TASK DATA =
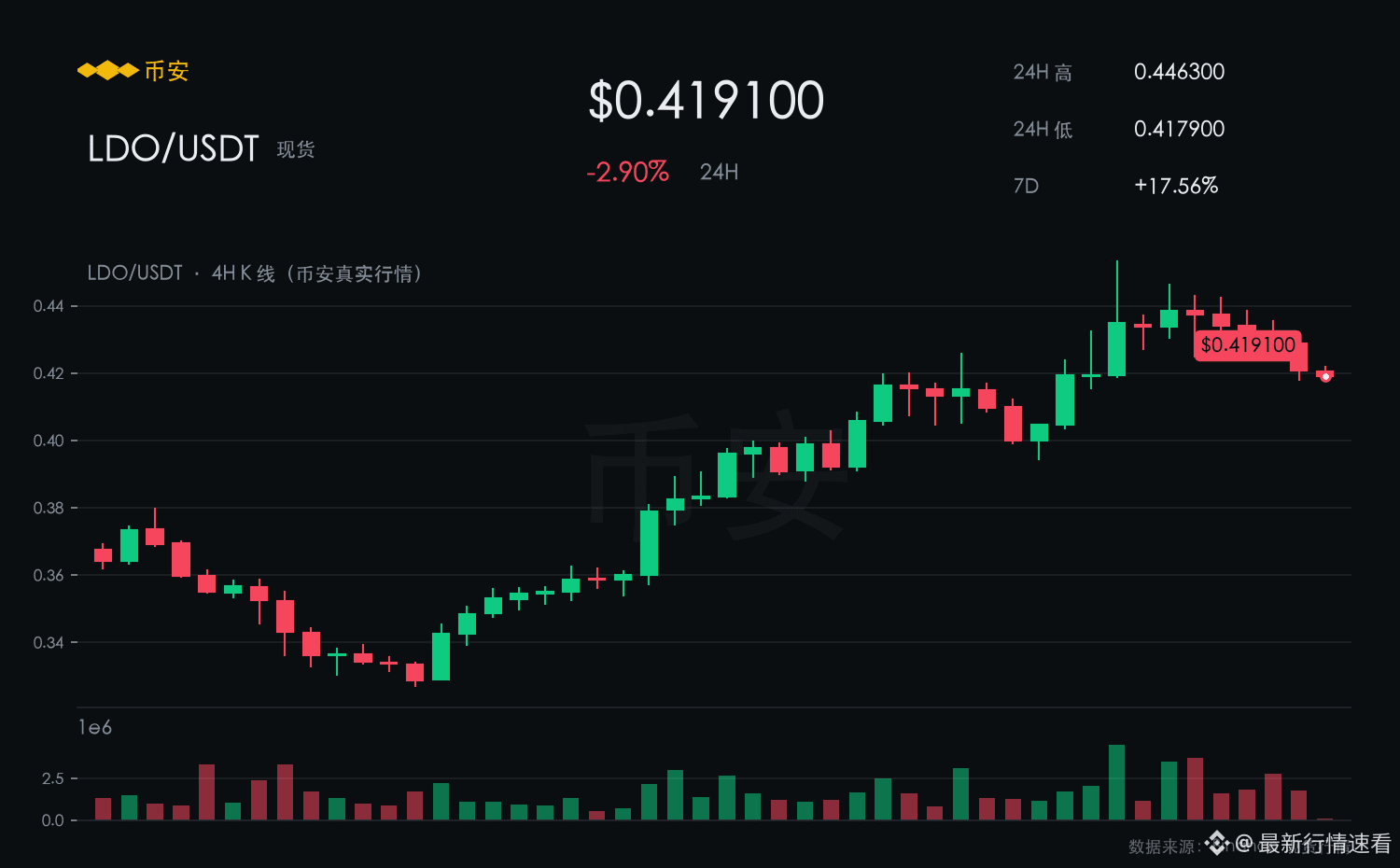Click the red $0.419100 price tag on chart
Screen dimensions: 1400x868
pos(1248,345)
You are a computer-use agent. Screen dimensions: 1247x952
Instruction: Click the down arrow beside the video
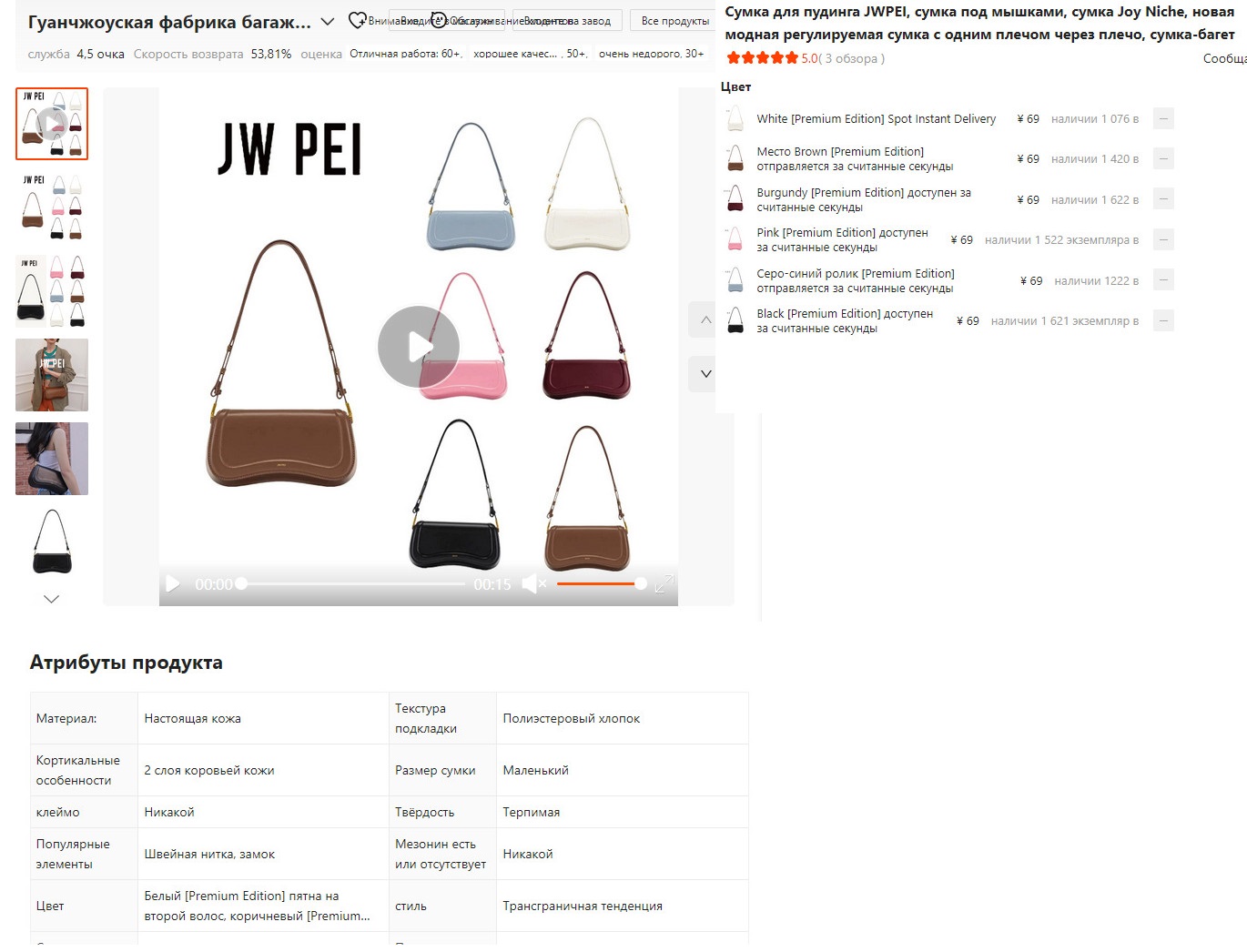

REQUIREMENT =
Restate exactly, and only, the lines from the one that holds "You are a computer-use" down to the last line of the material above. Omit the pictures.

RESULT OF THIS TASK =
You are a computer-use agent. Screen dimensions: 1247x952
Instruction: Click the down arrow beside the video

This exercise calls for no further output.